Personal information
- Full name: Hikaru Kitagawa
- Date of birth: May 10, 1997 (age 29)
- Place of birth: Kanazawa, Ishikawa, Japan
- Height: 1.64 m (5 ft 5 in)
- Position: Defender

Team information
- Current team: Everton
- Number: 13

Youth career
- 2010–2015: JFA Academy Fukushima

Senior career*
- Years: Team / Apps / (Gls)
- 2015–2018: Urawa Reds / 43 / (4)
- 2018–2023: Albirex Niigata / 76 / (3)
- 2023–2024: INAC Kobe Leonessa / 22 / (6)
- 2024–2025: BK Häcken / 17 / (2)
- 2025–: Everton / 17 / (1)

International career^{‡}
- 2014: Japan U-17 / 5 / (0)
- 2016: Japan U-20 / 6 / (0)
- 2017–: Japan / 31 / (2)

Medal record
Women's football
Representing Japan
AFC Women's Asian Cup
| Winner | 2026 Australia |  |
FIFA U-20 Women's World Cup
| Bronze medal – third place | 2016 Papua New Guinea |  |
AFC U-19 Women's Championship
| Winner | 2015 China |  |
FIFA U-17 Women's World Cup
| Winner | 2014 Costa Rica |  |
AFC U-16 Women's Championship
| Winner | 2013 China |  |

= Hikaru Kitagawa =

Japanese footballer (born 1997)

Hikaru Kitagawa (北川 ひかる, Kitagawa Hikaru) is a Japanese professional footballer who plays as a defender for Women's Super League club Everton and the Japan national team.

==Club career==
Kitagawa was born in Kanazawa on May 10, 1997. After graduating from JFA Academy Fukushima, she joined Urawa Reds in 2015. She played as regular right side back from first season.

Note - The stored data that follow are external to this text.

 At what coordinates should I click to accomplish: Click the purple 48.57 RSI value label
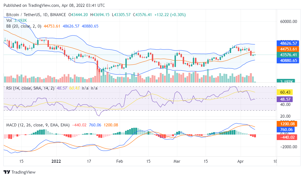click(x=286, y=99)
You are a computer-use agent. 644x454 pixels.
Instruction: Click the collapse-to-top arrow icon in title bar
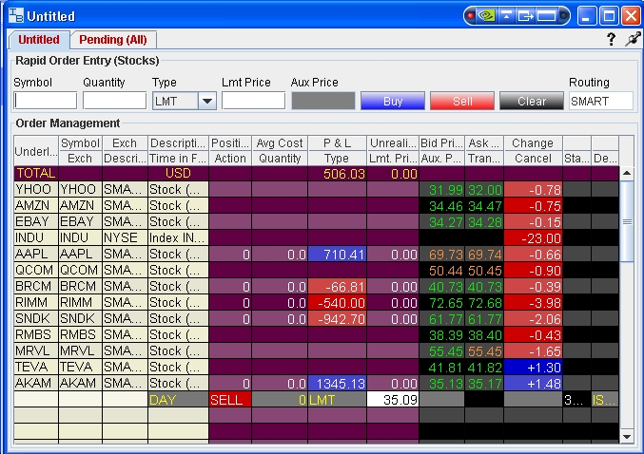[508, 16]
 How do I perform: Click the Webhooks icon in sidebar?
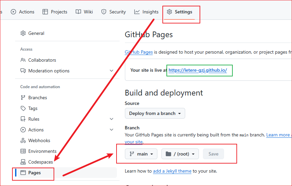[23, 140]
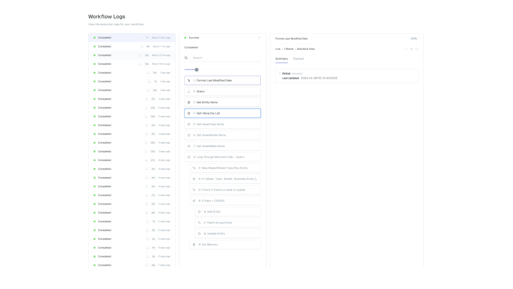Click the copy icon beside Success status
Screen dimensions: 513x289
point(259,37)
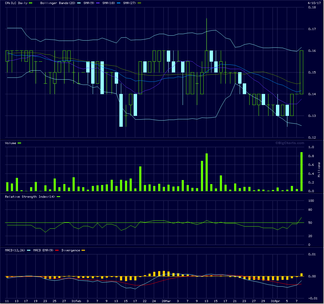Select the Divergence legend label
This screenshot has height=304, width=324.
(x=71, y=250)
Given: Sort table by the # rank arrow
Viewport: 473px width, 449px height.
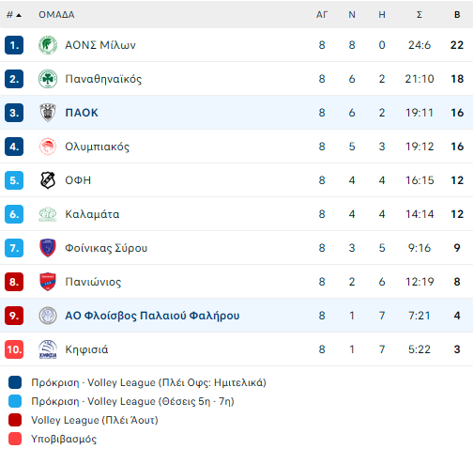Looking at the screenshot, I should point(14,15).
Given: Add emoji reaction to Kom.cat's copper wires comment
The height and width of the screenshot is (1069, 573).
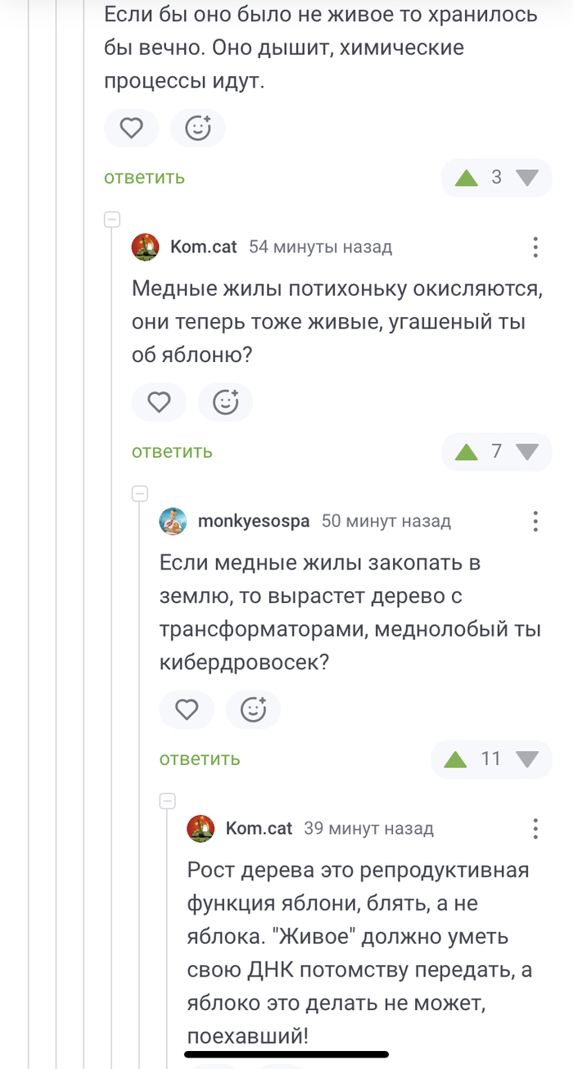Looking at the screenshot, I should tap(225, 402).
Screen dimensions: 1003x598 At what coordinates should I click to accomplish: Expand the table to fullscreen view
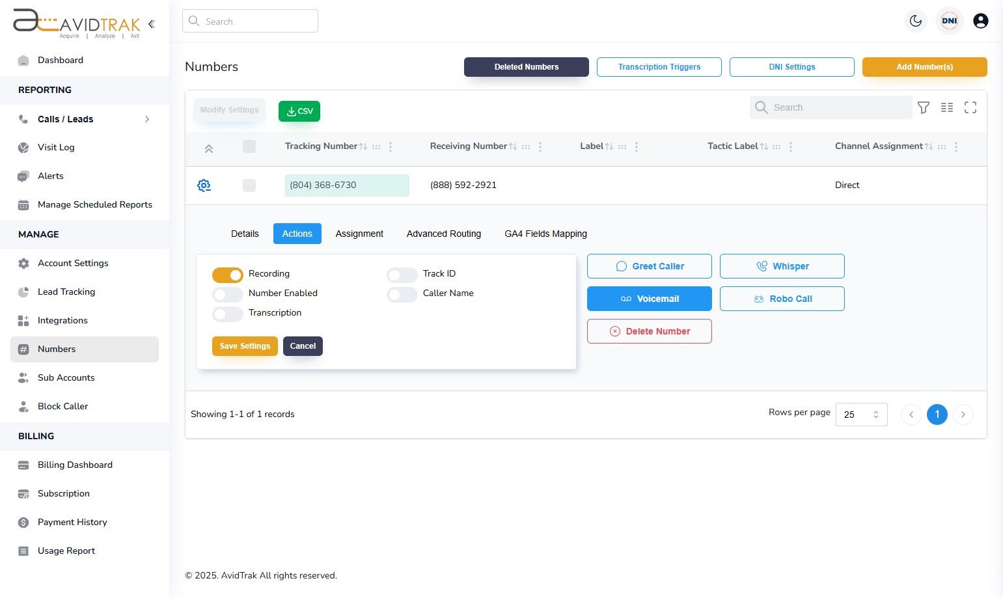pos(970,107)
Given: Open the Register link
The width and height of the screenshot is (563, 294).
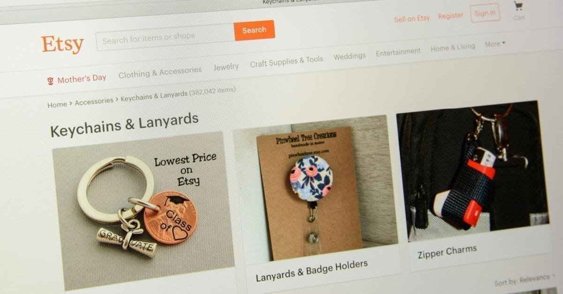Looking at the screenshot, I should (450, 16).
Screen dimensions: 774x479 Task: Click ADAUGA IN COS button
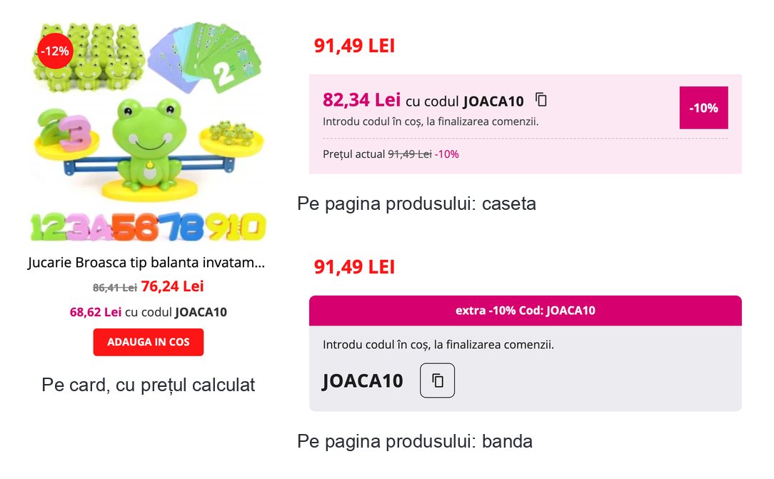148,342
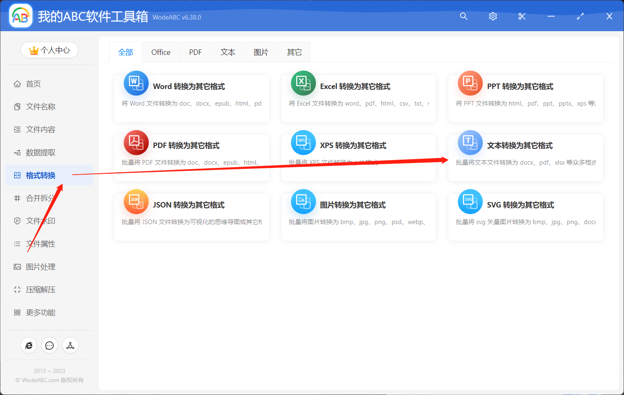Select the 压缩解压 sidebar icon

pos(17,289)
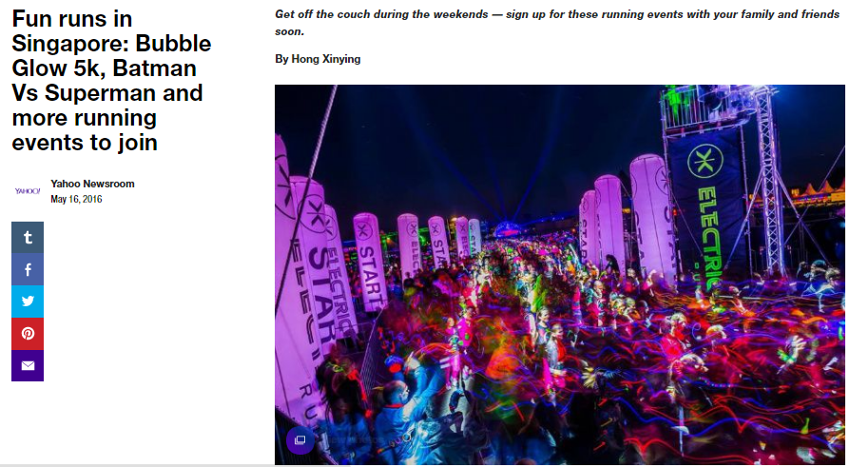Screen dimensions: 850x467
Task: Click the italic subtitle about weekends
Action: pos(557,23)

However her opportunity to play decreased from 2017. In September 2018, she moved to Albirex Niigata.

On 19 August 2024, Kitagawa was announced at BK Häcken, becoming the first Japanese player to play for the club.

In July 2025, Kitagawa signed for Women's Super League club Everton. On her debut for the club, she scored against Manchester City in the 82nd minute on 24 September 2025.

==International career==
Kitagawa played for Japan U-17 national team at 2014 U-17 World Cup and Japan U-20 national team at 2016 U-20 World Cup. Japan won the championship in 2014 and took third place in 2016. In 2017, she was selected by the Japan national team for the 2017 Algarve Cup. On March 1, she played against Spain. She played five games for Japan in 2017.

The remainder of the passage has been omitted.